Survival of the Fittest
An Alex Delaware Novel
-
- 95,00 kr
Publisher Description
NEW YORK TIMES BESTSELLER
The daughter of a diplomat disappears on a school field trip—lured into the Santa Monica Mountains and killed in cold blood. Her father denies the possibility of a political motive. There are no signs of struggle and no evidence of sexual assault, leaving psychologist Alex Delaware and his friend LAPD homicide detective Milo Sturgis to pose the essential question: Why?
“Feverish in pace and rich in characters . . . a chilling and irresistible thriller.”—People
Working with Daniel Sharavi, a brilliant Israeli police inspector, Delaware and Sturgis soon find themselves ensnared in one of the darkest, most menacing cases of their careers. And when death strikes again, it is Alex who must go undercover, alone, to expose an unthinkable conspiracy of self-righteous brutality and total contempt for human life.
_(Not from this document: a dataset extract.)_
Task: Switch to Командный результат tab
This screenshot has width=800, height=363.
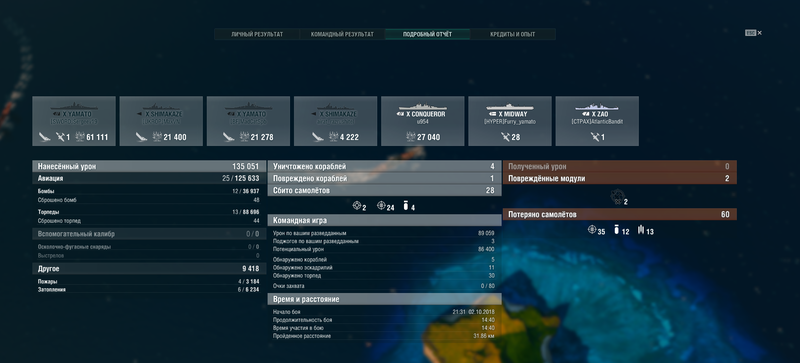Action: (x=342, y=34)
BONUS: This edition contains an excerpt from Jonathan Kellerman's Guilt.
PUBLISHERS WEEKLY
Why is it so hard to put down a Kellerman thriller, even though they're strewn with red herrings, the coincidences demand grand suspensions of disbelief and the main characters--psychologist Dr. Alex Delaware; his lover, Robin; his best friend, gay L.A. detective Milo Sturgis--are so predictable? It's simple: the nonstop action leaves you breathless; the plot twists keep you guessing; the themes (eugenics, this time) are provocative. Milo asks Alex to help solve the murder of Irit Carmeli, the deaf, slightly retarded teenaged daughter of an Israeli diplomat. They identify three similar cases in which retarded or handicapped victims are found with the enigmatic legend "DVLL" written near the body. Meanwhile, Alex counsels Helena Dahl, whose brother, a cop, may have been involved with Meta, an organization whose members have high IQs, just before he killed himself. When Alex and Milo discover a link between "DVLL" and neo-fascist Meta in the alleged suicide of a genius scientist, the "DVLL" and Dahl cases entwine. The coincidence is quite a stretch; but by the time it unfolds, readers are hooked enough to accept it, just as they're likely not to question Alex's going undercover for the police. As an added bonus, Israeli detective Daniel Sharavi, the astute protagonist of Kellerman's non-Delaware mystery (The Butcher's Theater, 1988), returns as a valuable partner in this typically complicated, exciting Kellerman page-turner.